Special grace, as granted by the Holy Spirit and the Word of God, is sufficient to remedy the injury to the mind, to the soul.  Special grace informs us of the true basis for the injury and so transforms the mind/heart of man that the man may be able to bear with contentment the injuries and losses which beset us in this age. As the mind is renewed, the man becomes capable of having the fruit of the Spirit and contentment irrespective of the state of one’s personal history, current condition, or physical limitations.

Any examination of the human condition aside from common grace tells us only of the objective, external injuries of sin. Common grace tells us that a man has a disease; or that a man has mistreated by another; or that a man engages in bad acts and espouses a bad motive. Common grace does not tell us why men die (beyond that told us in general revelation). Moreover, common grace cannot remedy the injury caused by sin. For example, medicine may lessen some physical ailment and even postpone death: medicine cannot overcome death absolutely. Common grace may impose limitations on the ability of men to sin against one-another it cannot remedy sin.

In short, common grace seeks to temporarily change the environment; special grace seeks to change the heart.

When this comes to psychology: common grace, at best, can inform some ways to maneuver the objective troubles; but common grace cannot teach us to be content, joyful and loving despite our objective troubles. Common grace observations (if you will) may tell us that children who grow up in abusive circumstances will exhibit more unhappiness on average than those who do not. This is true because sin injures us inside and out, and sin teaches us to sin. Common grace may even notice that sinful patterns have distinct and repetitive patterns. But common grace was never meant to renew the mind and conform us to the image of Christ.

 

Unless and until the relationship with God is restored and the inner man renew

 

No matter how good the common grace observation or strategy; common grace cannot transform the relationship between God and man, and thus cannot transform the man.

 

Addendum:

This is from an email exchange with an OT PhD:

For purposes of this paper, I need only take the existing view(s). Kuyper’s position is important because many of the integrationists quote Kuyper out of context. Kuyper made some sweeping comments about “all the creation” here and there. Since his work on Common Grace (which is massive. Only vol. 1 has been translated into English, there are three volumes; Lexham is publisher), these comments have been used to support a sweeping vision of “common” or even “creation” grace. Kuyper has a narrower definition of common grace than Calvin.

The phrase “common grace” is also problematic because the Bible never calls this “grace”. It is better to call it God’s goodness. I think Kuyper is right that God extended additional goodness in the covenant of Noah — Kuyper’s understanding makes sense of the “as in the days of Noah” language.

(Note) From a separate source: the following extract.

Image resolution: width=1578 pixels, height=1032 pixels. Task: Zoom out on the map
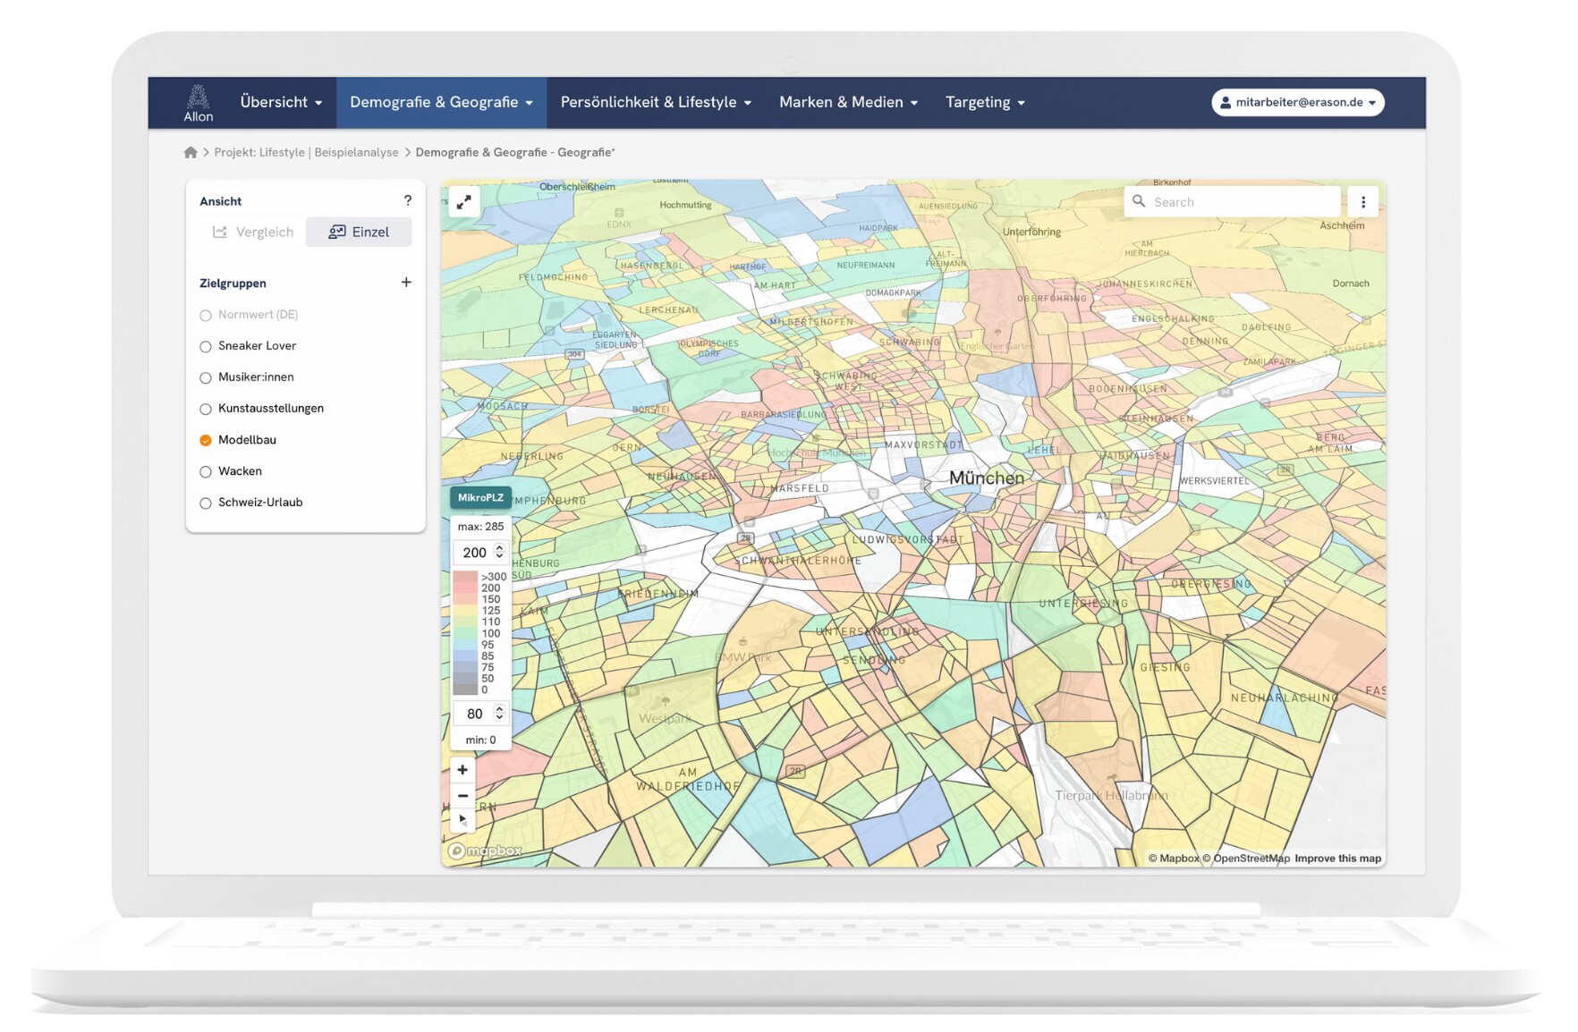pyautogui.click(x=462, y=795)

He says that when the Son of Perdition appears God will withdraw the goodness offered at the time of Noah.

There are two basic elements which are attributed: human achievement and the restraint of sin (human achievement is present in Genesis 4; there is also some mercy shown to Cain: but Cain seems to be limited to Cain). These are emphasized by Calvin and Kuyper respectively. I have not found any analysis of the comparison and contrast between the views: which is interesting. Perhaps there is something in Dutch or German. There is a third element which is the perpetuation of the material world in a regular manner (albeit deteriorating; Rom. 8).

I think there is some work that should be done on this point. Most recent statements in systematics merely quote John Murray’s essay.

All I need to (and can) in this paper is demonstrate that under any of the existing theories of common grace/goodness do not support (1) a proper understanding of Man’s psychological injury; and (2) cannot provide a proper remedy for Man’s psychological injury. Common grace is meant only to ameliorate temporal injury to permit the continued existence of mankind for the purposes of God in creation (primarily, thought not exclusively for the preservation of mankind until the in-time salvation of the elect).